Pesquisadores do Fapesp Shell Research Centre for Gas Innovation (RCGI) desenvolveram um sistema de representação e gerenciamento de fenômenos urbanos que pode ser uma ferramenta importante para a gestão pública e privada. Inicialmente, o método foi aplicado na construção do Mapa de Vulnerabilidade Energética de Áreas Residenciais da Cidade de São Paulo, lançado em 2017. Atualmente com pedido de patente no Instituto Nacional da Propriedade Industrial (INPI), o sistema permite criar mapas sobre diferentes temas, como mobilidade urbana, violência, vulnerabilidade no abastecimento de água, entre outros.

O método foi desenvolvido pela equipe do projeto 28 do RCGI, coordenado pelo geógrafo Luís Antonio Bittar Venturi, professor do Departamento de Geografia da Faculdade de Filosofia, Letras e Ciências Humanas da Universidade de São Paulo (FFLCH-USP). O objetivo do grupo é analisar o potencial do uso doméstico de gás integrado com o sistema elétrico na cidade de São Paulo. Os pesquisadores projetaram, por exemplo, um cenário de uso equitativo de gás e eletricidade nas residências da cidade. O mapa indicou que isso diminuiria a vulnerabilidade energética em 11%.

Com o apoio da Agência USP de Inovação (AUSPIN), a equipe decidiu ampliar o uso do sistema e mapear outros temas, ainda sob a ótica do aumento do uso doméstico de gás: impactos na qualidade do ar da cidade; mudanças no custo da energia; viabilidade técnica e comparação entre a vulnerabilidade energética e a social. Os pesquisadores concluíram que haveria um aumento de 2,5% nas emissões de poluentes na atmosfera e um aumento de 7% no custo médio das contas de energia.

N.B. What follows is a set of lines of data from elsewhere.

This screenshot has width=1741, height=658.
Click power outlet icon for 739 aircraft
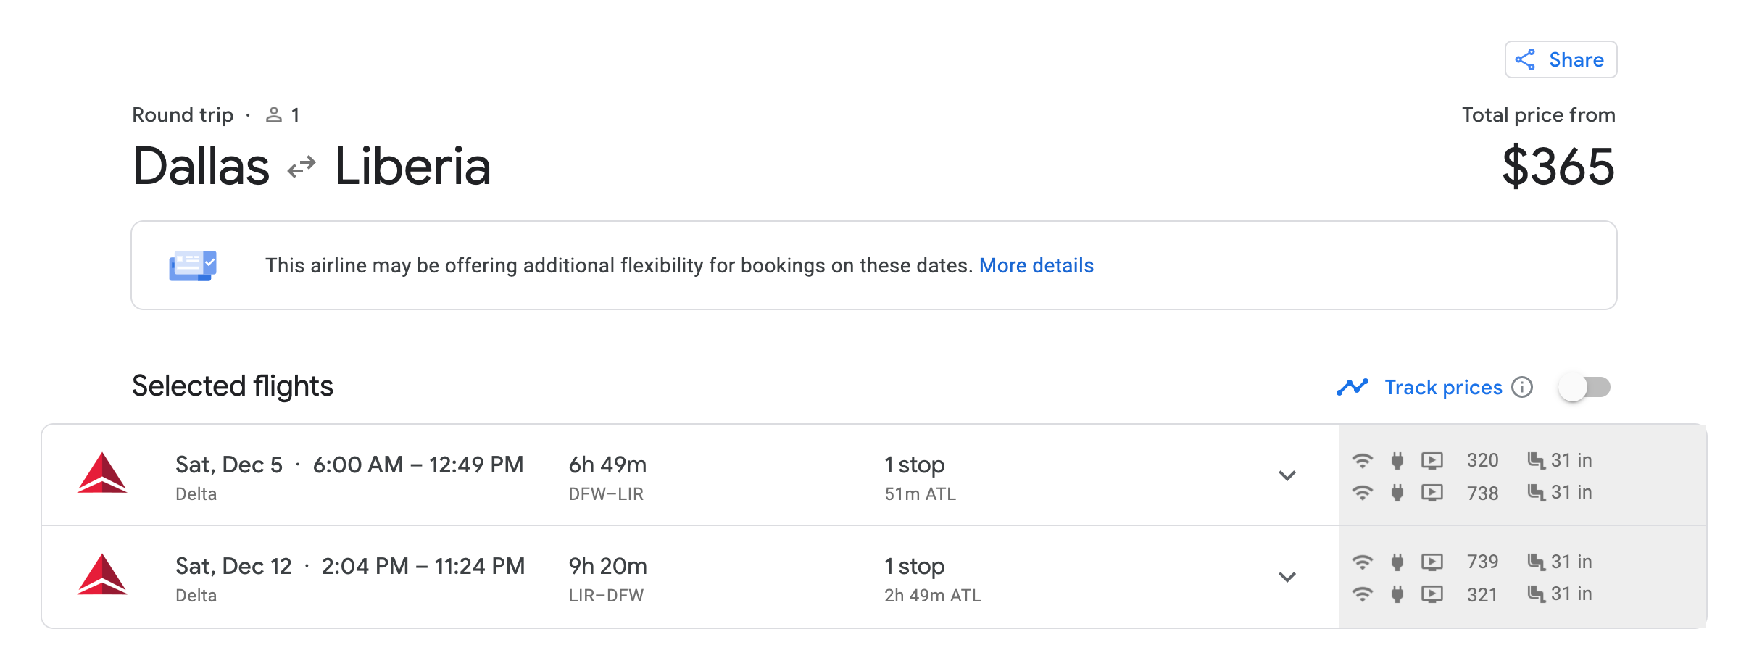1397,562
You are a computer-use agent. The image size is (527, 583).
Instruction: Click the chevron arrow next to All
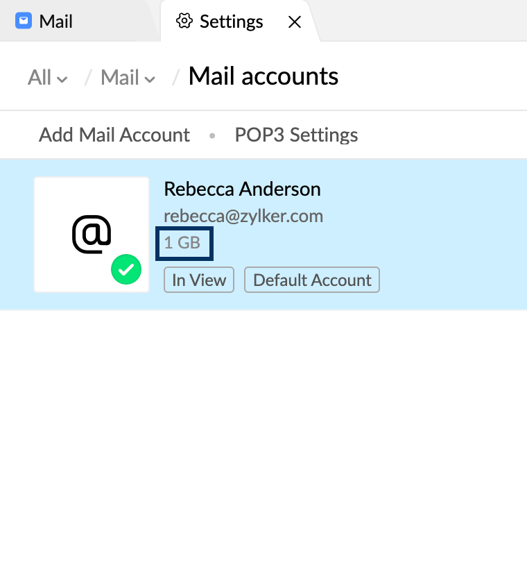62,79
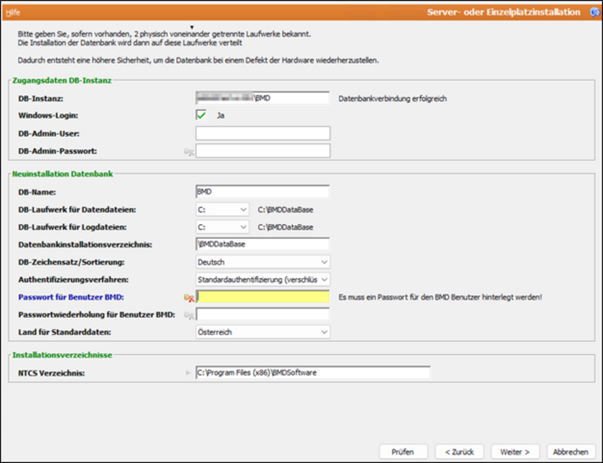This screenshot has width=603, height=463.
Task: Click arrow icon beside NTCS Verzeichnis field
Action: tap(188, 373)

Para Venturi, a pluralidade de aplicações do sistema o torna um importante aliado para a gestão urbana. “É possível usá-lo para qualquer fenômeno urbano do qual tenhamos dados mensuráveis, mapeáveis e georreferenciados, em qualquer cidade. Com mapas de vulnerabilidade energética, social ou de abastecimento de água, por exemplo, os gestores podem identificar as áreas que precisam de mais atenção e investimento”.

Como funciona – O sistema é composto por três dimensões: teórica, metodológica e técnica. O primeiro passo é identificar pela literatura especializada os indicadores relacionados ao tema de interesse e, em seguida, georreferenciá-los. No caso da vulnerabilidade energética, por exemplo, é preciso considerar dados como densidade de árvores, tempestades, proximidade de hospitais e de grandes avenidas e se a rede é aérea ou subterrânea. “Tudo isso é medido em relação à frequência e duração das interrupções de fornecimento de energia”, explica o coordenador do projeto.

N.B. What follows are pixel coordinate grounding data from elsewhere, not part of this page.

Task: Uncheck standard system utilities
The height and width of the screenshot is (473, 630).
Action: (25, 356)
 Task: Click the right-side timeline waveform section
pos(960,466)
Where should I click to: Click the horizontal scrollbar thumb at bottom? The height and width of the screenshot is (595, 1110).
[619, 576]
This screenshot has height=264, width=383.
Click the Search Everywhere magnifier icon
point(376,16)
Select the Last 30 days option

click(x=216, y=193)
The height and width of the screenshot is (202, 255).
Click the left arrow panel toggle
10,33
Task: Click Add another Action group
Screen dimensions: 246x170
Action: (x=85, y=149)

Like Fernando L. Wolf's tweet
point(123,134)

Em seguida, os dados são colocados em uma matriz metodológica, a Analytic Hierarchy Process (AHP), na qual são atribuídos diferentes pesos a cada indicador. Por fim, a matriz é inserida em um sistema de informação geográfica, que produz um mapa com classes de vulnerabilidade. O mapa é dinâmico – qualquer alteração nos indicadores ou nos seus pesos pode gerar um novo mapa, possibilitando a projeção de cenários.